With many Family Dollar locations around the Mid-South reopening, shoppers want to know what healthy, alternative options for their groceries are out there.

MEMPHIS, Tenn. — Last month, hundreds of family dollar stores across the Mid-South temporarily shut down after the company’s distribution center in West Memphis was infested with rodents.

Now, Family Dollar tells ABC24 parts of that distribution center are back open, and they’ve also begun reopening stores.

All this has brought into question other alternative food sources people can rely on.

ABC24 spent the day at Memphis Tilth to talk about food insecurity.

They say mother nature has all the ingredients for a healthy life.

“With all the supply chain disruption, we feel that it’s important that people understand the importance of local food by growing your own food, by supporting local farmers,” said Mia Madison, Memphis Tilth Executive Director. "It’s a way in which you can ensure food security within the community."

RELATED: "It's rough on us" | Those in North Memphis food desert deal with full week of Family Dollar closure, uncertainty

Madison has seen communities with limited to no healthy food sources.

“If there’s no access through a specific distribution chain, it is required of community members to kind of pull together to create that access,” said Madison. "What that means is growing your own food, supporting your local farmers, figuring out how to get that food from farm to table."

Memphis Tilth has three different gardens in Memphis where they grow and give away healthy foods to community members.

RELATED: Full-service grocery store returns to Downtown Memphis, exciting longtime neighbors

It’s part of their “Bring It Food Hub” program.

“We aggregate food from farms within 150 miles and we distribute that in over 25 different food access points,” said Madison. “Farmers are a direct line to food security in our communities. Those growers, farmers, within our region need that support.”

Memphis Tilth is unique. Take, for instance, their St. Paul garden in South Memphis.

The area has a lot of people who suffer from diabetes, high blood pressure, and high cholesterol.

The food grown at that garden directly addresses those issues.

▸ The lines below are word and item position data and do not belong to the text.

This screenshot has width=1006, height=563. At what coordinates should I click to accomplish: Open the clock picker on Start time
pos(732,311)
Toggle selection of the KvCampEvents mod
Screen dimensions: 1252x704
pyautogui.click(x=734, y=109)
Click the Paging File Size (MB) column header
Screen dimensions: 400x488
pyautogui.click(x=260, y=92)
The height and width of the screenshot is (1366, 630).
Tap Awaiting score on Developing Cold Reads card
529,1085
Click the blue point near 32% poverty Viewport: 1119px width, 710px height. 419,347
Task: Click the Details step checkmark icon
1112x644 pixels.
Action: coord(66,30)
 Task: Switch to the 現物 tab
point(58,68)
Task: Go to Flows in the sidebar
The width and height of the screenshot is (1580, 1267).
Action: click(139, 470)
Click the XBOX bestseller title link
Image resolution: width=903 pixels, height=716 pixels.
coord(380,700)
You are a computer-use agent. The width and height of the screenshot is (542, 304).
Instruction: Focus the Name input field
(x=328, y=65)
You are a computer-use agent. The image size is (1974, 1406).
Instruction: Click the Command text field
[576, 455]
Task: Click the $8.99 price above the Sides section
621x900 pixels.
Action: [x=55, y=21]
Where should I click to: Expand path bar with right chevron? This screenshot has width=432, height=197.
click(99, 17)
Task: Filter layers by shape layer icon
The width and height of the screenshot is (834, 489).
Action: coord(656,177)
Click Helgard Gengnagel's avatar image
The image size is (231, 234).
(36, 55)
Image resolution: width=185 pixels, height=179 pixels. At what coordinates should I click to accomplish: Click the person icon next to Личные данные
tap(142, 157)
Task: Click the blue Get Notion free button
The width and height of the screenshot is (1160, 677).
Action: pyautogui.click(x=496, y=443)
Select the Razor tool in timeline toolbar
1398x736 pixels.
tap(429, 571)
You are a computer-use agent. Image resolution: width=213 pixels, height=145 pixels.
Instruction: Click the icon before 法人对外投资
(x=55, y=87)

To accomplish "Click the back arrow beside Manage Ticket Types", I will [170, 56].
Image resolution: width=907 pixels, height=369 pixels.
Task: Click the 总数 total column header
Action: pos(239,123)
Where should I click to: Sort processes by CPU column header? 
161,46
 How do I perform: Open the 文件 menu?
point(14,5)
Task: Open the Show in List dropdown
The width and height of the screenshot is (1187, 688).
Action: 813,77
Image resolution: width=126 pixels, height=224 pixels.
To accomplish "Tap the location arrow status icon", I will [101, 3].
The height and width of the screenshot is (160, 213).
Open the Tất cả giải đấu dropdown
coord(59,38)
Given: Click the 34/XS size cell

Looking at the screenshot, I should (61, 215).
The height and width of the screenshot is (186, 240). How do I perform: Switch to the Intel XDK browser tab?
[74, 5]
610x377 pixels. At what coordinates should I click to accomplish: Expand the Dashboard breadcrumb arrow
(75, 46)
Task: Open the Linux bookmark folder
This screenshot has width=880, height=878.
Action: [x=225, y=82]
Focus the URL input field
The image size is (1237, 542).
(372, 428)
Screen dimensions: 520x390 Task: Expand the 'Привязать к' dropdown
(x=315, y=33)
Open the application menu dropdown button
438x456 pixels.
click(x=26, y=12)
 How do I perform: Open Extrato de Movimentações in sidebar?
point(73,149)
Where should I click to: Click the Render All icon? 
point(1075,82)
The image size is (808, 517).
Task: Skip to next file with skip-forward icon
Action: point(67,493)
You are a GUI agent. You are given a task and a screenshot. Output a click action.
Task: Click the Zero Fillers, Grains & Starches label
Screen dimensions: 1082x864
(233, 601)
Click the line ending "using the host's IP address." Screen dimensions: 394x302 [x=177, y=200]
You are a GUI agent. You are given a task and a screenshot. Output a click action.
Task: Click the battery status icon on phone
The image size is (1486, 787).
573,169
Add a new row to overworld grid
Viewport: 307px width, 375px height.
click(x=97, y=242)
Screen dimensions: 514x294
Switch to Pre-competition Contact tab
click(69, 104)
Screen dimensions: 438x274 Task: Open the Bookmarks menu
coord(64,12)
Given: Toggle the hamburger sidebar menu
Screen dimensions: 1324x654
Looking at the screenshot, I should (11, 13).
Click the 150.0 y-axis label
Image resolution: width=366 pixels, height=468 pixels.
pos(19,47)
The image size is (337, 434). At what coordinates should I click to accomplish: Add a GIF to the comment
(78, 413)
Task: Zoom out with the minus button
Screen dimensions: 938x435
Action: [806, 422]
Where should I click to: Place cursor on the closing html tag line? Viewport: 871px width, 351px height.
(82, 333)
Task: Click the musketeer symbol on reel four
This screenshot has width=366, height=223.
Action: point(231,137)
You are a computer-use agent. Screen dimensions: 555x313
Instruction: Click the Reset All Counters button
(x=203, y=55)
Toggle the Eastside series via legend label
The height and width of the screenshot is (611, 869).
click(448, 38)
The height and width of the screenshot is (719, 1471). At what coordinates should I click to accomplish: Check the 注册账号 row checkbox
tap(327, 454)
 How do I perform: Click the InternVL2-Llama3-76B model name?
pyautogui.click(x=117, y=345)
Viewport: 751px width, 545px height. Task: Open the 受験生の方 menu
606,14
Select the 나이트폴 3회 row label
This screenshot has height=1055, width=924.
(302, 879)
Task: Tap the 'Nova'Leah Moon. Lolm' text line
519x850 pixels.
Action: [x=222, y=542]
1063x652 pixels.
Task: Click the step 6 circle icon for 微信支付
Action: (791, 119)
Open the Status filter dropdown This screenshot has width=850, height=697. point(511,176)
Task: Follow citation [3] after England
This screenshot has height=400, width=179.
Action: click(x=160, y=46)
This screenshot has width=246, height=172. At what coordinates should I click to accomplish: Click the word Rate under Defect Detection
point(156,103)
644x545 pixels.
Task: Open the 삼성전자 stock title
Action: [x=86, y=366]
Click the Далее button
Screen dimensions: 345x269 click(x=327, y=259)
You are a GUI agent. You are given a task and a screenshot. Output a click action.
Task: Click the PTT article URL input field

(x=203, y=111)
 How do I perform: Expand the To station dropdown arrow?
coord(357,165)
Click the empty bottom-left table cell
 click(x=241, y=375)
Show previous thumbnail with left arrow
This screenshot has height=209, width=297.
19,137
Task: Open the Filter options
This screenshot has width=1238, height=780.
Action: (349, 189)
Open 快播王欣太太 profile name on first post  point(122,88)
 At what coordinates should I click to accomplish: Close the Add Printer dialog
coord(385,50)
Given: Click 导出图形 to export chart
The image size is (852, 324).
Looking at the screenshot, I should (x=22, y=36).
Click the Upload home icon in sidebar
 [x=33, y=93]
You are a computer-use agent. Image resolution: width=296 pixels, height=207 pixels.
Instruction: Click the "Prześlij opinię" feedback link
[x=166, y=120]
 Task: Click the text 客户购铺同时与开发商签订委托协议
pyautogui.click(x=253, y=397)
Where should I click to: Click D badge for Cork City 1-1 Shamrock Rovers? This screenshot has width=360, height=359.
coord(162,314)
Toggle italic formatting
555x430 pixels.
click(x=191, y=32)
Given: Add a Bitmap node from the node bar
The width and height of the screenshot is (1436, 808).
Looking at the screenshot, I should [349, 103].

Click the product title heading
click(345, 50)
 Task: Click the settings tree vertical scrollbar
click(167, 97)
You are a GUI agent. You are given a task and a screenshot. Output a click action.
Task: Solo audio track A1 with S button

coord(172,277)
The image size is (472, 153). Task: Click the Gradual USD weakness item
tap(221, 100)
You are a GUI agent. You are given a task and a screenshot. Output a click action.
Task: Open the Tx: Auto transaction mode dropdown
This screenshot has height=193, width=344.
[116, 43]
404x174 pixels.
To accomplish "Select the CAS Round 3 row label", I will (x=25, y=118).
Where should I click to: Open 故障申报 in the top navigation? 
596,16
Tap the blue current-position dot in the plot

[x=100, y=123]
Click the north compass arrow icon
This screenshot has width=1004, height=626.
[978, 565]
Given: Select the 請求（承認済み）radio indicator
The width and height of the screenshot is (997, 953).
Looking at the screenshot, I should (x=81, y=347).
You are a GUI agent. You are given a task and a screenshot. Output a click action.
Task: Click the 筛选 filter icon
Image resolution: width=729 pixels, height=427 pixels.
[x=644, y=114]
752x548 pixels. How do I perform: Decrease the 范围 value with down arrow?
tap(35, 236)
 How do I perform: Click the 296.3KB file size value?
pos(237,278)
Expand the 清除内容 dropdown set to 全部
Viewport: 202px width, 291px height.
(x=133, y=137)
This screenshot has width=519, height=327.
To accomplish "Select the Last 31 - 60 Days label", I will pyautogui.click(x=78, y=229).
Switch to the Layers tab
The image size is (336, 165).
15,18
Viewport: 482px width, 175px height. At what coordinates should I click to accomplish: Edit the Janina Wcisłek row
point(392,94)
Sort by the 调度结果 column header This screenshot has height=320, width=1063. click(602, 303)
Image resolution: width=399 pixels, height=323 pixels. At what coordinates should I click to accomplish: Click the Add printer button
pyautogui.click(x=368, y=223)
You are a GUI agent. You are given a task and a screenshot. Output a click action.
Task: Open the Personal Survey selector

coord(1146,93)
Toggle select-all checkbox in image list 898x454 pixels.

“Here, we grow a particular fruit that’s specific to lowering sugar in the blood,” said Madison. “We actually grow specifically for diabetic nutrition, so green leafy vegetables…What we do is strengthen our local food system.”

For those who want to start growing for themselves, Memphis Tilth gives away seeds.

They have them at their location in South Memphis or at the Benjamin Hooks Library.

They’ll also be starting their spring season’s “Bring It Food Hub” with curbside food pickup and deliveries.